Adopt an Angel fundraiser provides Christmas presents for children of families in need
Every December for the past 19 years, Silverthorne’s police department has filled the town’s pavilion with piles of donated children’s gifts for local families in need. The donations come in from all over the county, bolstered by fundraising efforts by the police and a number of local organizations.
The first Adopt an Angel toy drive took place in 1994 and consisted of Silverthorne police officers bringing donated gifts to the doors of families who needed them. Word started to come in of families outside of Silverthorne who were also in need.
“We said, ‘This is a program that’s really needed. Let’s try to do something for the entire county,’” said Silverthorne Police Chief Mark Hanschmidt.
So the program grew to include all of Summit County’s police departments, the sheriff’s office, Colorado State Patrol and the fire departments and ambulance services. They work with local organizations such as the Family & Intercultural Resource Center (FIRC), the Community Care Clinic and social services to pinpoint families who are struggling financially during the holiday season.
“We’ve narrowed it down to the families that really need assistance,” Hanschmidt said, “and I think we’re there now. We’re pretty successful — it gets better and better every year. We look at what we’ve done and expand on that and try to make it as positive as possible.”
Selected families then receive a mailed invitation to come to the Silverthorne Pavilion on Dec. 19 to select two to three gifts for children of their household. Police officers will be on hand to giftwrap the presents and carry them out to the car if needed.
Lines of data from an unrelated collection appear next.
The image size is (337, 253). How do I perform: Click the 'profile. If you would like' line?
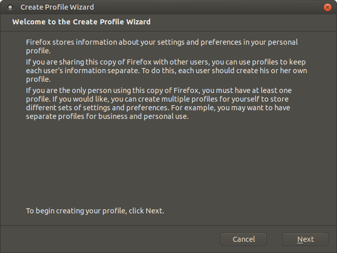pos(157,99)
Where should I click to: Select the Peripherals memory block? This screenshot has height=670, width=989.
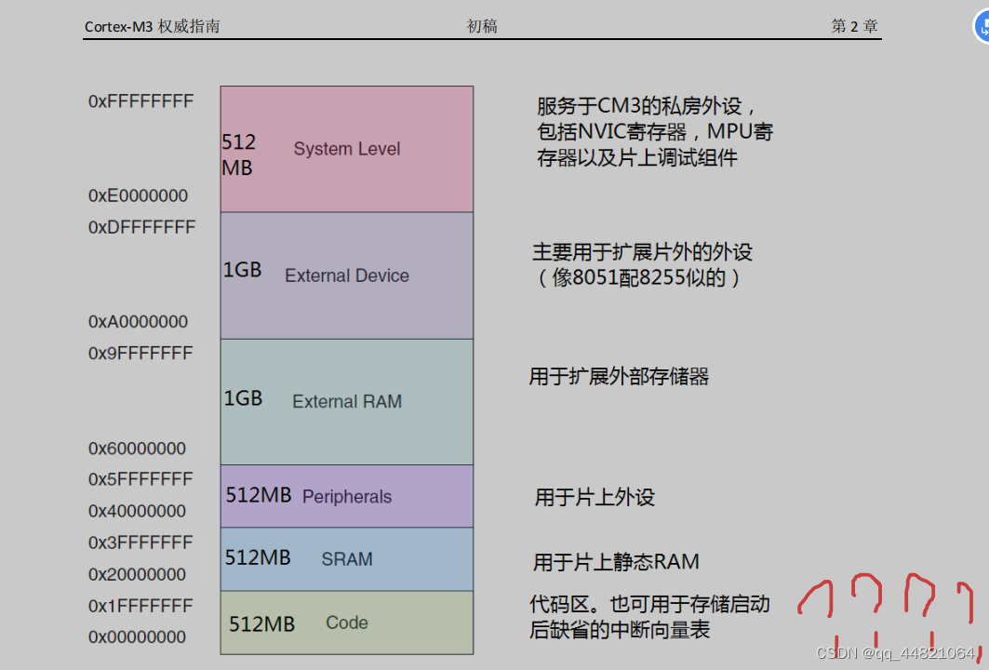346,496
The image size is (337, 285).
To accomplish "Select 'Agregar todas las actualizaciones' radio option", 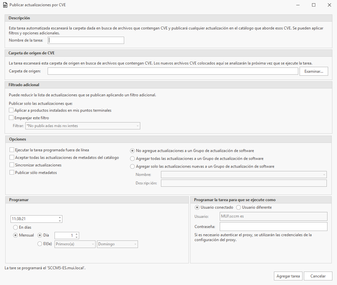I will [132, 159].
“The opportunity for police, fire and EMS (staff) to work directly with these families is a win win,” said Hanschmidt. “It’s good for the families, it’s good for the police officers and the fire personnel to get the opportunity to go one-on-one with members of our community and start breaking down some of those barriers. So this is just as good for us as it is for the participants in the program.”
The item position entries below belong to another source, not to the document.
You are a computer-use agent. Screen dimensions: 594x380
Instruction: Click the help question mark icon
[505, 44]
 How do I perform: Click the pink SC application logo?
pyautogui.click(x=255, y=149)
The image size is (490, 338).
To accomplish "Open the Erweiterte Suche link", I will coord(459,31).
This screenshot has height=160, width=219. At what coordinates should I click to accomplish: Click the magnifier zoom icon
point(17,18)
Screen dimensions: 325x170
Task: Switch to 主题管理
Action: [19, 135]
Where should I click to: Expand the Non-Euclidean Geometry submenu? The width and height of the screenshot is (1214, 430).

Silverthorne police officer Misty Higby recalled one year in which a mother of three came in to look for gifts. Her youngest boy had his heart set on a bicycle for Christmas, but she was unable to afford it. As it happened, a bicycle was one of the donated items that year and was brought out to her to give to her son.
“The lady turned and looked at me and dropped on the ground crying, and was so overwhelmed with joy having that bicycle for him,” Higby said. “That’s what really makes this amazing.”
Adopt an Angel trees are set up in various locations around the county, including the Outlets at Silverthorne, the Breckenridge and Silverthorne rec centers, City Market in Dillon, Peak A Boo Toys in Breckenridge, Around the World Toys in Frisco and Red Buffalo Coffee and Tea in Silverthorne. Each tree displays ornaments that list a child’s age and gender, so donors can shop specifically for each child.
Three fundraising events, one of which has already passed, also help with donations. The Outlets at Silverthorne shopping extravaganza offered deals and prizes, with proceeds going toward Adopt an Angel.
Coming up on Saturday, Dec. 7, is the fundraiser breakfast, held at the Elks Lodge in Silverthorne and offering not only breakfast but door prizes from the Outlets at Silverthorne, Keystone Resort, Nike, Olive Fusion, the Rocky Mountain Chocolate Factory and more. Attendees may also bring unwrapped gifts to donate.
Also on Dec. 7 is the Race of the Santas in Breckenridge at 4:15 p.m. Participants will don red-and-white Santa outfits and stampede down Main Street. Younger participants can take part in the Reindeer Race, which includes a set of antlers for each.
“It’s kind of cool to see all the Santas,” Higby said. “It’s a lot of fun.”
Last year, the police department estimates, it served nearly 300 families with 600 children. Higby said that sometimes, getting enough donations is a struggle.
“We have to have enough presents to give to the families in need, and every year it seems that the families in need increase,” she said, “and it makes it tougher for us to meet those goals.”
Yet the success of the program is clear not only in its spread to various county organizations and departments, but in the volunteers as well, some of whom were previously recipients of the program.
“This program has come full circle, where we’ve been doing it long enough that we have people who are … coming up to us and saying, ‘You know, I’m here now to help wrap presents or donate to your program, and I remember 10 years ago I was in your program. I needed the help,’” said Hanschmidt. “It is just so cool when these people are coming up to us and letting us know that we really made a difference.”